→ Exercise instructions
Could you write out, exactly and with no pictures, every line from the one containing "Task: Collapse the" through the last line of the entries?

[Stored items]

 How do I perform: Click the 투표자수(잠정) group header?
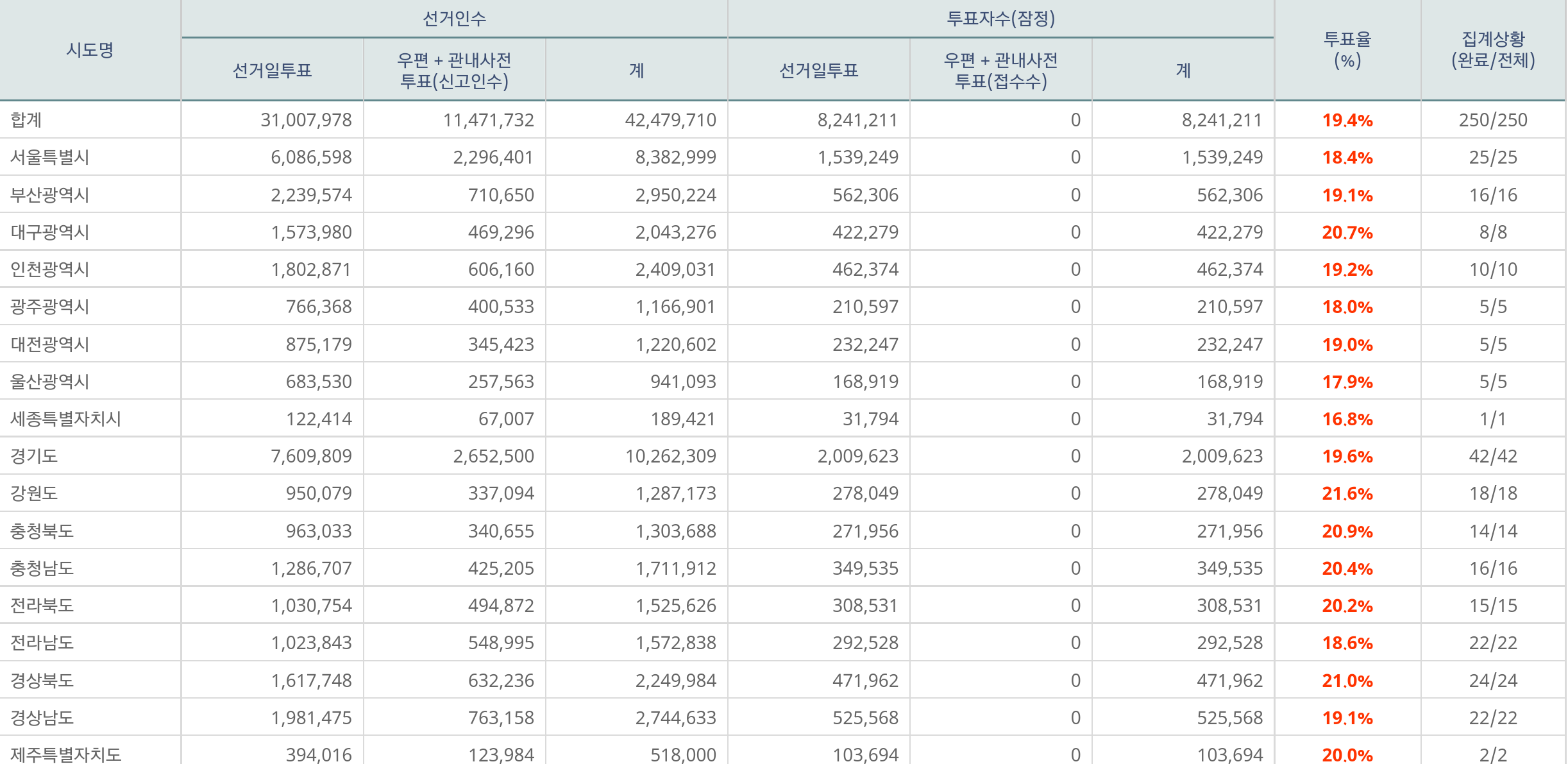1000,19
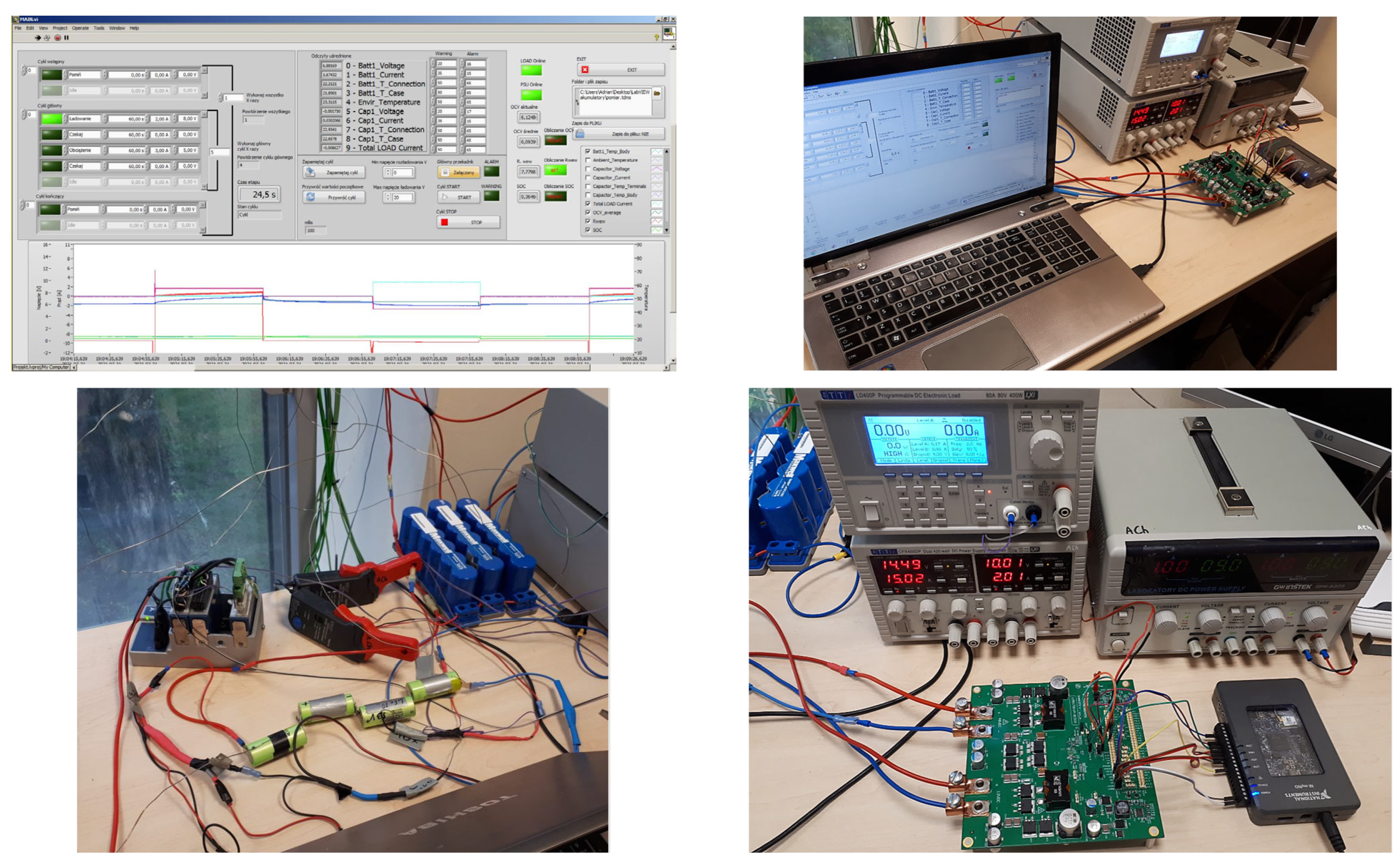Increment the Wykonaj wszystko X razy stepper
The image size is (1400, 860).
[221, 96]
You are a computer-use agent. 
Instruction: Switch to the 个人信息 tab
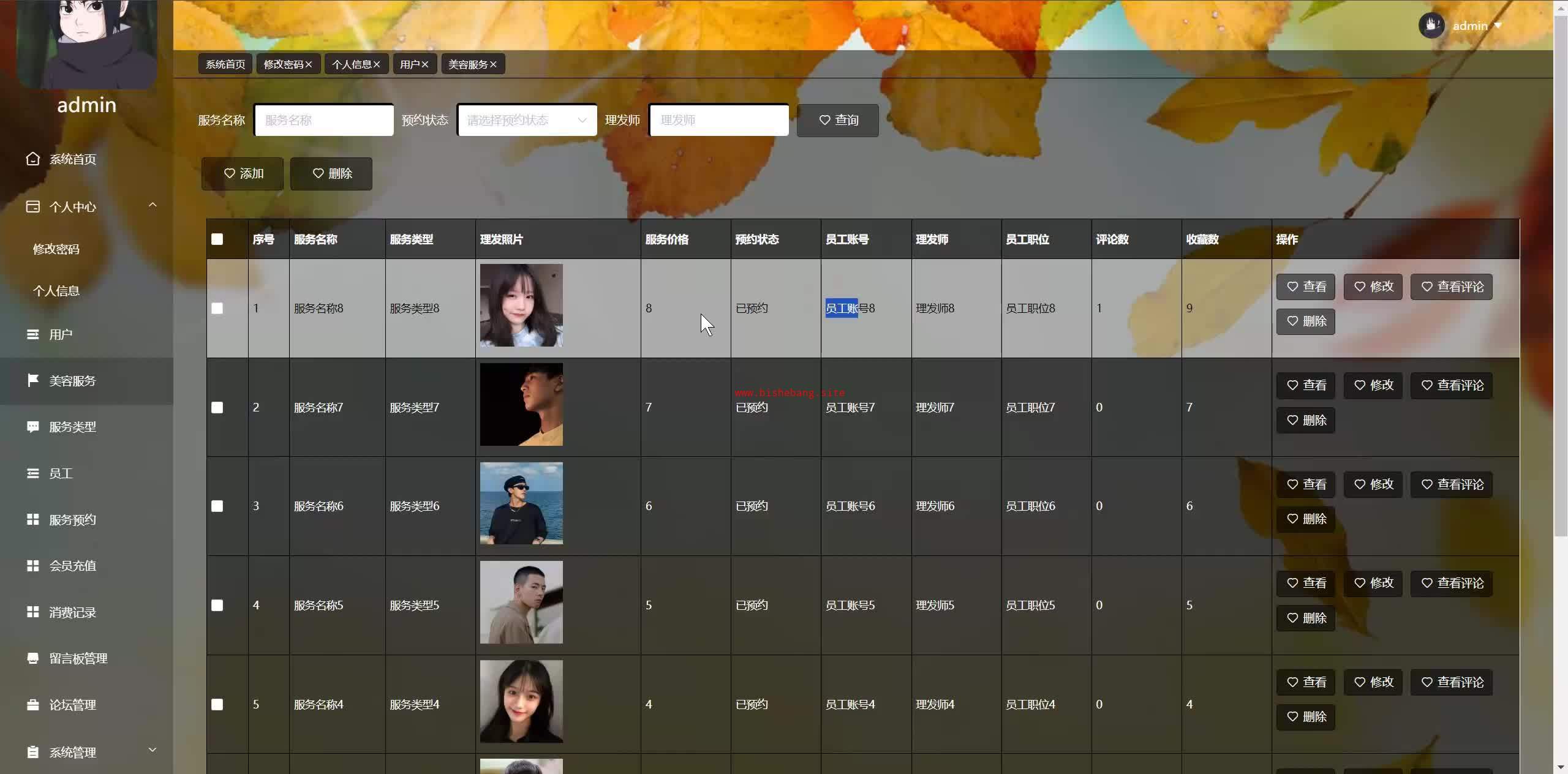pos(352,64)

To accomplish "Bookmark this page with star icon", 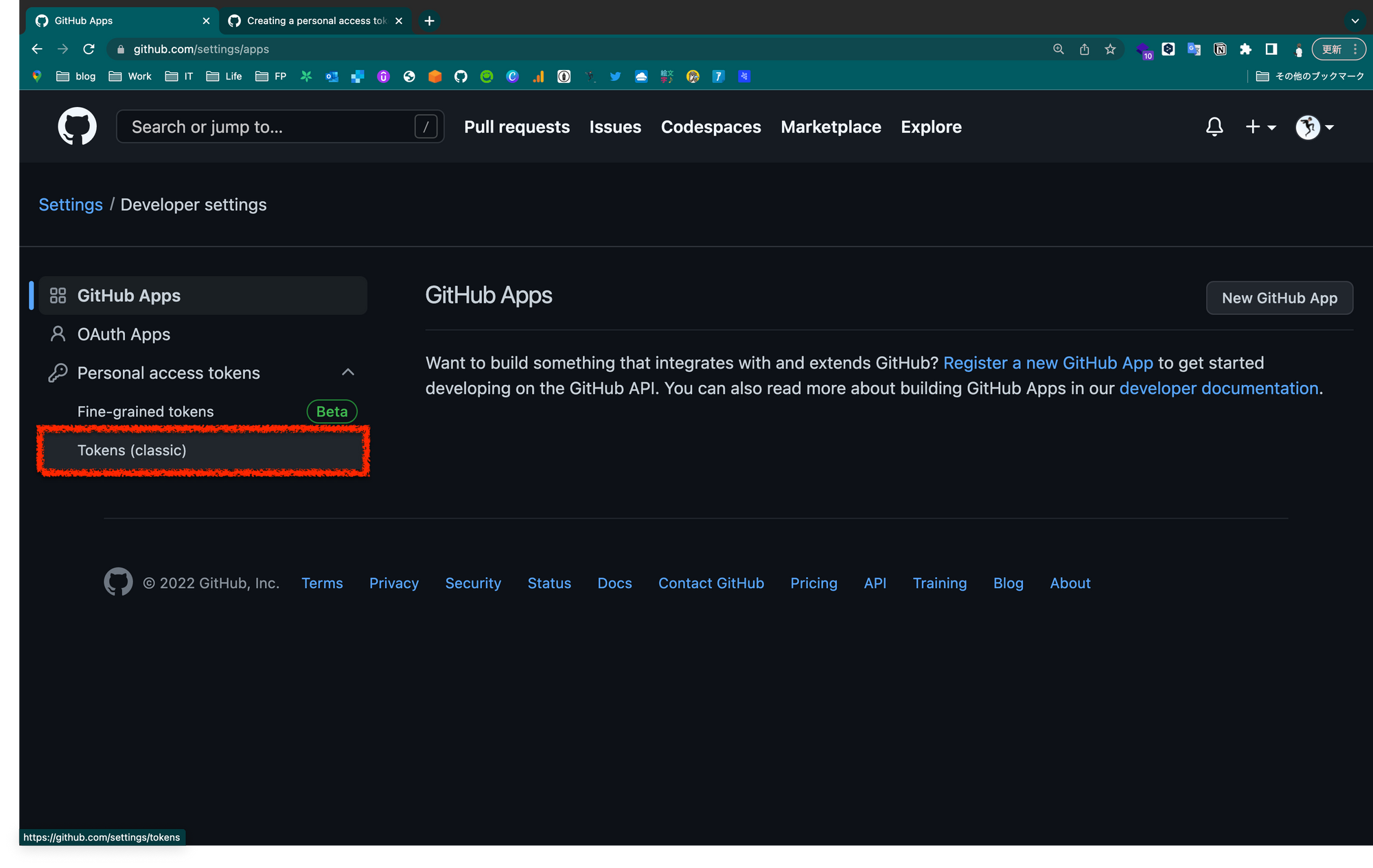I will 1110,49.
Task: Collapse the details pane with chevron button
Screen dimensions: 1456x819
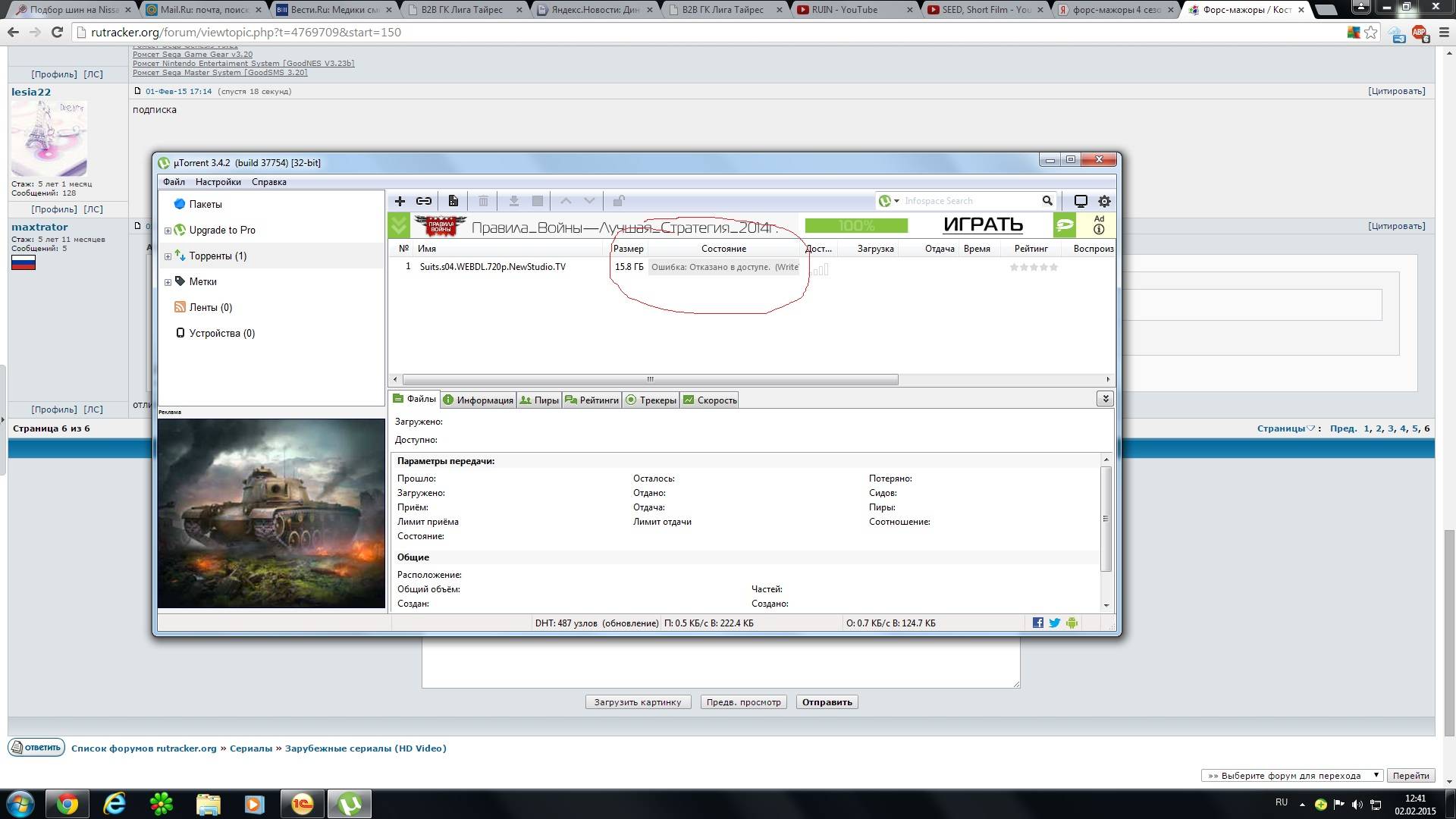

→ Output for this exercise
Task: Collapse the details pane with chevron button
Screen dimensions: 1456x819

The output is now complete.